The group also made hand-drawn maps of Central Europe, separating the parts of it by ethnicity, exports, railroads and languages, among many other factors.

Though the U.S. never intended to get involved in the war, Westermann and Wilson both agreed that it was important for the U.S. to avoid losing Eastern Europe to communism.

“Westermann and Wilson thought that it was absolutely important that the United States offered a better vision for the future of Eastern Europe than the new Soviet Union had offered,” Neiberg said. “They had to give them something better than what Lenin had, or else they’d turn to communism. Even if the United States didn’t want to be involved in this, now it was.”

Neiberg then introduced Tasker Bliss, a Pennsylvania native and U.S. Army chief of staff during World War I. Bliss realized there were two main problems with mapping out Europe, Neiberg said.

“First, even if you could figure out what you wanted the map to look like, there was no way to enforce it,” Neiberg said. “Second, just because we create small, ethnically homogeneous nations, that doesn’t meant that they’re virtuous, simply because they’re small.”

When the United States started to get involved in the Middle East, mainly due to the previously unknown Sykes-Picot Agreement, Bliss knew it wouldn’t end well.
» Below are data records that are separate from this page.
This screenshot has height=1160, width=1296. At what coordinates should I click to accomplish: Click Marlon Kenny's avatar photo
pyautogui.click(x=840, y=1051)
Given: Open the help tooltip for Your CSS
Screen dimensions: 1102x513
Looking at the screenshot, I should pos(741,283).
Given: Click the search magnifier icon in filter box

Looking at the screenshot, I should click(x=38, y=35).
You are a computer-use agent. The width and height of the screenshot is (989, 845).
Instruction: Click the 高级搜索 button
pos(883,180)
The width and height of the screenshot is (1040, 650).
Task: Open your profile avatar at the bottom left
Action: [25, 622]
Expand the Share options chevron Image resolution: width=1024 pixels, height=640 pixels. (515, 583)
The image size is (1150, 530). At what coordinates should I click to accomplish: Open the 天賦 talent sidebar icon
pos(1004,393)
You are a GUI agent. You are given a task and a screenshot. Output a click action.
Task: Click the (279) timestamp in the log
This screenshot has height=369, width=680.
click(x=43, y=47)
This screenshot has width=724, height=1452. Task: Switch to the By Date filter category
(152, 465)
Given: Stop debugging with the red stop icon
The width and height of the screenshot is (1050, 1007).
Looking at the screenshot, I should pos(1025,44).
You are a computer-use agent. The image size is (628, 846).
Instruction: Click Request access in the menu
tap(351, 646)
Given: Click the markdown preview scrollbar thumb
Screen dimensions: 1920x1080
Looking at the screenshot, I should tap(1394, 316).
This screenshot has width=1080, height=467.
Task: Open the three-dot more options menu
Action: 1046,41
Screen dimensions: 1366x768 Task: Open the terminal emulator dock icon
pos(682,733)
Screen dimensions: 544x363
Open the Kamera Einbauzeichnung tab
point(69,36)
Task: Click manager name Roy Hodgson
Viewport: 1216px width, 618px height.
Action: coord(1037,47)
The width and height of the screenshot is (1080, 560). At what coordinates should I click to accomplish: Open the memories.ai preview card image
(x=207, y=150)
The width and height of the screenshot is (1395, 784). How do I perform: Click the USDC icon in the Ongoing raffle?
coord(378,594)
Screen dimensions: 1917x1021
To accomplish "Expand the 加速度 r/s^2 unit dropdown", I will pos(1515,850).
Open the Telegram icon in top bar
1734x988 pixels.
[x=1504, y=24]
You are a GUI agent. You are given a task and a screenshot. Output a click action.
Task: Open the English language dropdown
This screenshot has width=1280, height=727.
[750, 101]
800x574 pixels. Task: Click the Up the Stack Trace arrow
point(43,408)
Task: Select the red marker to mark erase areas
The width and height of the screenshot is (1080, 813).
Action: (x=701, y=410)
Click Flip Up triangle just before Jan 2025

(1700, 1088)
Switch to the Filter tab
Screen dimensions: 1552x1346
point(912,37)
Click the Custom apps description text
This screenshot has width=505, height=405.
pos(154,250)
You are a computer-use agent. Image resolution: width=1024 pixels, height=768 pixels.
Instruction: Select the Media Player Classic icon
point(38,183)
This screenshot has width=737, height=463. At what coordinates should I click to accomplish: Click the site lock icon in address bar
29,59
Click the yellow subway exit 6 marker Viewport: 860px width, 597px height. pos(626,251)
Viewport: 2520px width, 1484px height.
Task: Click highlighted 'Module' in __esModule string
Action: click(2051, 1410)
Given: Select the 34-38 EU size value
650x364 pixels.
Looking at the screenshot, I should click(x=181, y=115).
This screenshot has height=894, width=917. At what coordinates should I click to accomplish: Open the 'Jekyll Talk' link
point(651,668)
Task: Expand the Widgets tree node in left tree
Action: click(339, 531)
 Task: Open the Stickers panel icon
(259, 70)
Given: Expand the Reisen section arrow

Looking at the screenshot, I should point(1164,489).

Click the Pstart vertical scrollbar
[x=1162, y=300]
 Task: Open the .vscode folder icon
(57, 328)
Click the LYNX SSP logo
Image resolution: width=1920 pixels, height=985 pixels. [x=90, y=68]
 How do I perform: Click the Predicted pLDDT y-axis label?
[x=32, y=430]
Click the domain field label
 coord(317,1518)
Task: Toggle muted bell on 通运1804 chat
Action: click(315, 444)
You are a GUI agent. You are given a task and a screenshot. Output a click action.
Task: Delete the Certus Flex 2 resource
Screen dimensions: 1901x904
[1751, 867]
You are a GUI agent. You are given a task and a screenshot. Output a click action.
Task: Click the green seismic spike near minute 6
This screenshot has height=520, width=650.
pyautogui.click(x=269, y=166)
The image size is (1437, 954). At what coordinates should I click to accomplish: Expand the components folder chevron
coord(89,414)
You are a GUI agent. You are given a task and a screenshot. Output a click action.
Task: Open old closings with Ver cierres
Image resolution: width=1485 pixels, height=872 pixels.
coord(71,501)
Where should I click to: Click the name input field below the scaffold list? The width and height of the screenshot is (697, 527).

“Tasker Bliss says, you’ve got to be kidding me. You want the United States Army to do something about the Middle East?” Neiberg said. “He writes later to his wife, ‘I myself have declared that I would not touch the question, even with a pole long enough to reach from here to Syria, unless I were positively ordered to do so by my government.’

“Bliss believed that the United States, under no circumstances, should get involved in this part of the world. It’s too far away, we don’t know anything about it, and there’s nothing there that justifies our interests. This will change in the 1930s and 1940s when all of the oil of Saudi Arabia is discovered. What Bliss would’ve said about that, I don’t know,” Neilberg said.

Neiberg said Bliss “would not be particularly surprised” that the U.S. is still in military conflict in the Middle East 100 years after World War I.

Neiberg ended his lecture talking about King Faisal, the Shandong problem and answering audience questions.

“Americans were not disillusioned by the first World War. They’re disillusioned by the peace that comes later,” Neiberg said at the end of his lecture. “They’re disillusioned by the sense that the Paris Peace Conference, which produced the Treaty of Versailles and four other treaties, actually made the world less safe that morning.”